Nearly a century ago German physicist Carl Pulfrich described a visual phenomenon now known as the Pulfrich effect: When one eye sees either a darker or a lower-contrast image than the other, an object moving side to side (such as a pendulum) appears to travel in a three-dimensional arc. This is because the brain processes the darker or lower-contrast image more slowly than the lighter or higher-contrast one, creating a lag the brain perceives as 3-D motion.

Johannes Burge, a psychologist at the University of Pennsylvania, and his colleagues recently found that monovision can cause a reverse Pulfrich effect. They had participants look through a device showing a different image to each eye—one blurry and one in focus—of an object moving side to side. The researchers found that viewers processed the blurrier image a couple of milliseconds faster than the sharper one, making the object seem to arc in front of the display screen. It appeared closer to the viewer as it moved to the right (if the left eye saw the blurry image) or to the left (if the right eye did). “That does not sound like a very big deal,” Burge says, but it is enough for a driver at an intersection to misjudge the location of a moving cyclist by about the width of a narrow street lane (graphic).

Credit: Brown Bird Design

Burge and his colleagues had expected the opposite: that the brain would process the blurry image more slowly because of its lower contrast, similar to the traditional Pulfrich effect. They resolved this paradox by showing that blur reduces the contrast of fine details more than that of coarse ones. Because the brain takes more time to process fine details, the blurry image is processed faster. The researchers published their study in August in Current Biology.

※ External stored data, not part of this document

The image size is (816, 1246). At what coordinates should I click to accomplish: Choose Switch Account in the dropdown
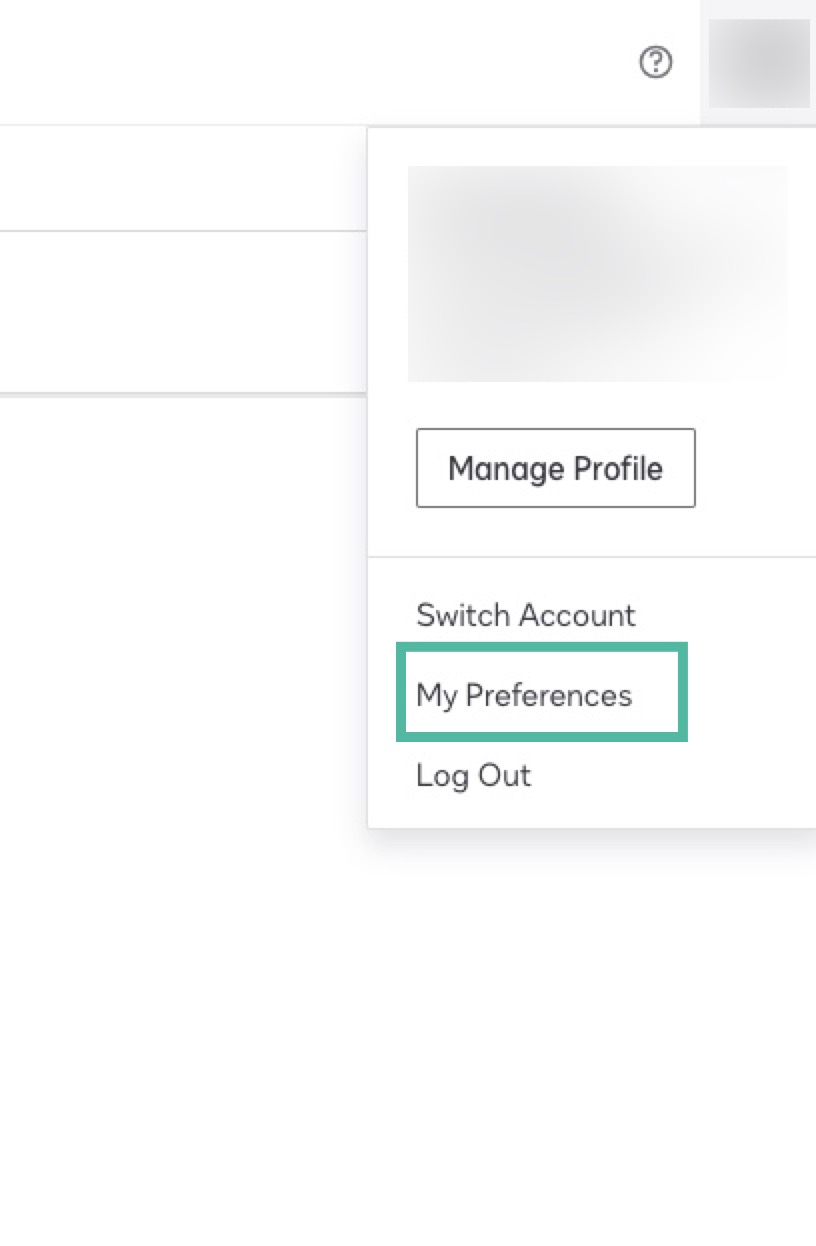point(525,615)
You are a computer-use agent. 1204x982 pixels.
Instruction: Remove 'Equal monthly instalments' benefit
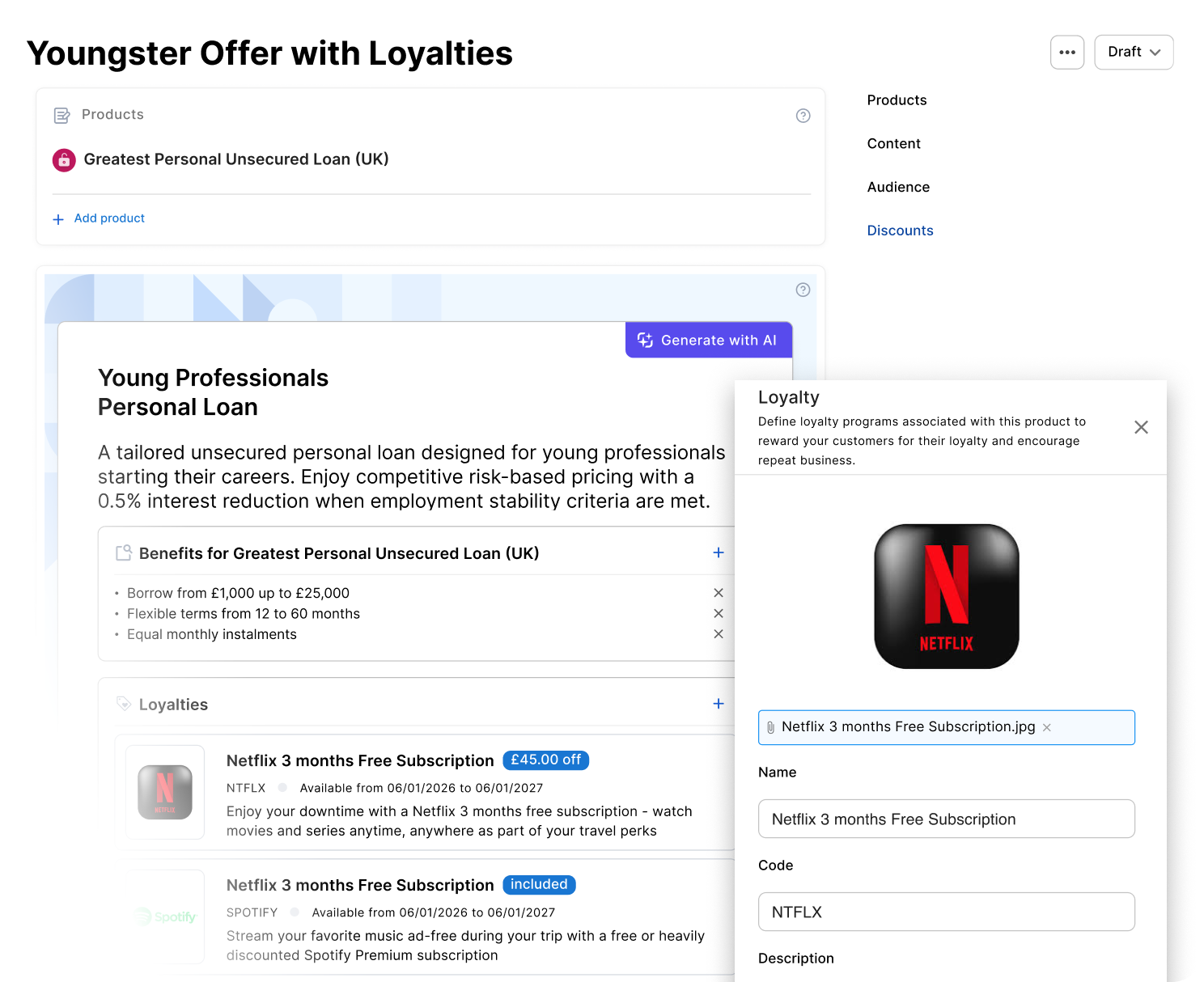point(718,634)
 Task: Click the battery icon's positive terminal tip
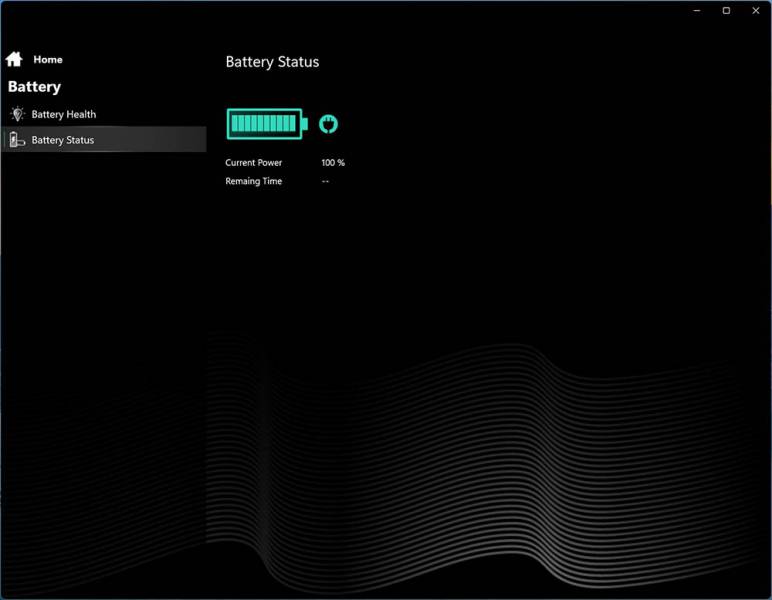305,124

Douglas Lanska, a retired University of Wisconsin neurologist who has studied the Pulfrich effect and was not involved in the study, calls the findings “intriguing” but says, “My guess is that the modeling overestimated the real-world impact some.” The reverse Pulfrich effect should be tested outside the laboratory, Lanska adds.

Burge and his team found they could correct the effect by tinting the blurrier lens, creating a classic Pulfrich effect that cancels out the reverse one. The brain may also compensate for the limitations of monovision—but further study is needed, Burge says. These misperceptions are rare, he notes, suggesting that “under normal circumstances, our visual systems are exquisitely well calibrated.”